(Dataset items)
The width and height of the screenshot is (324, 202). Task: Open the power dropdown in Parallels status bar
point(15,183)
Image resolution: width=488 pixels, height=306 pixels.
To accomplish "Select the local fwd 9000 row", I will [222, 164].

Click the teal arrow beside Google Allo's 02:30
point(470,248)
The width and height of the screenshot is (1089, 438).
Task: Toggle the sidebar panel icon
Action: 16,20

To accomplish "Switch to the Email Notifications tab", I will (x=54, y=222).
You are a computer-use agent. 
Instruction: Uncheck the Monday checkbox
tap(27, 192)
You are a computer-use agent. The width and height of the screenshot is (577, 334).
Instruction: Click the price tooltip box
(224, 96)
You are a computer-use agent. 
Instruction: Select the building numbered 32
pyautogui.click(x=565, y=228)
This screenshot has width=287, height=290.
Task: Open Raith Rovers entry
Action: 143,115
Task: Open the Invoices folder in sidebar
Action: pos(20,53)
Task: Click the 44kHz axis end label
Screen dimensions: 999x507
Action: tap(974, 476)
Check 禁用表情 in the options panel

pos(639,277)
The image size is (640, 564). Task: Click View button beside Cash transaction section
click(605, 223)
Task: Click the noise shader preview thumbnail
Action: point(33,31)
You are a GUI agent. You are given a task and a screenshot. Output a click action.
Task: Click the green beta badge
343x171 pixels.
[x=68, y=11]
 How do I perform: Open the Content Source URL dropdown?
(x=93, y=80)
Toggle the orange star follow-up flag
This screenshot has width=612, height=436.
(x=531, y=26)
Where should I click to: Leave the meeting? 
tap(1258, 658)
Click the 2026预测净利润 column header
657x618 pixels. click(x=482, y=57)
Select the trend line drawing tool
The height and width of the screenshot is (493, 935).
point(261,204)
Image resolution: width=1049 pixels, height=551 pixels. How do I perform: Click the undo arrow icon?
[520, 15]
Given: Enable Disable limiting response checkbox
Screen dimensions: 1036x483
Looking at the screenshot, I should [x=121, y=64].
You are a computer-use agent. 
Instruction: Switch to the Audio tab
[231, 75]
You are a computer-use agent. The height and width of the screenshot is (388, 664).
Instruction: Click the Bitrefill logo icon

Problem details
Copy all of the records above line by line, with no change to any wording, number, or punctuation.

Written response
The width and height of the screenshot is (324, 202). Task: Open the power dropdown in Parallels status bar
point(15,183)
Image resolution: width=488 pixels, height=306 pixels.
To accomplish "Select the local fwd 9000 row", I will [222, 164].

Click the teal arrow beside Google Allo's 02:30
point(470,248)
The width and height of the screenshot is (1089, 438).
Task: Toggle the sidebar panel icon
Action: 16,20

To accomplish "Switch to the Email Notifications tab", I will (x=54, y=222).
You are a computer-use agent. 
Instruction: Uncheck the Monday checkbox
tap(27, 192)
You are a computer-use agent. The width and height of the screenshot is (577, 334).
Instruction: Click the price tooltip box
(224, 96)
You are a computer-use agent. 
Instruction: Select the building numbered 32
pyautogui.click(x=565, y=228)
This screenshot has width=287, height=290.
Task: Open Raith Rovers entry
Action: 143,115
Task: Open the Invoices folder in sidebar
Action: pos(20,53)
Task: Click the 44kHz axis end label
Screen dimensions: 999x507
Action: tap(974, 476)
Check 禁用表情 in the options panel

pos(639,277)
The image size is (640, 564). Task: Click View button beside Cash transaction section
click(605, 223)
Task: Click the noise shader preview thumbnail
Action: point(33,31)
You are a GUI agent. You are given a task and a screenshot. Output a click action.
Task: Click the green beta badge
343x171 pixels.
[x=68, y=11]
 How do I perform: Open the Content Source URL dropdown?
(x=93, y=80)
Toggle the orange star follow-up flag
This screenshot has width=612, height=436.
(x=531, y=26)
Where should I click to: Leave the meeting? 
tap(1258, 658)
Click the 2026预测净利润 column header
657x618 pixels. click(x=482, y=57)
Select the trend line drawing tool
The height and width of the screenshot is (493, 935).
point(261,204)
Image resolution: width=1049 pixels, height=551 pixels. How do I perform: Click the undo arrow icon?
[520, 15]
Given: Enable Disable limiting response checkbox
Screen dimensions: 1036x483
Looking at the screenshot, I should [x=121, y=64].
You are a computer-use agent. 
Instruction: Switch to the Audio tab
[231, 75]
You are a computer-use agent. The height and width of the screenshot is (388, 664).
Instruction: Click the Bitrefill logo icon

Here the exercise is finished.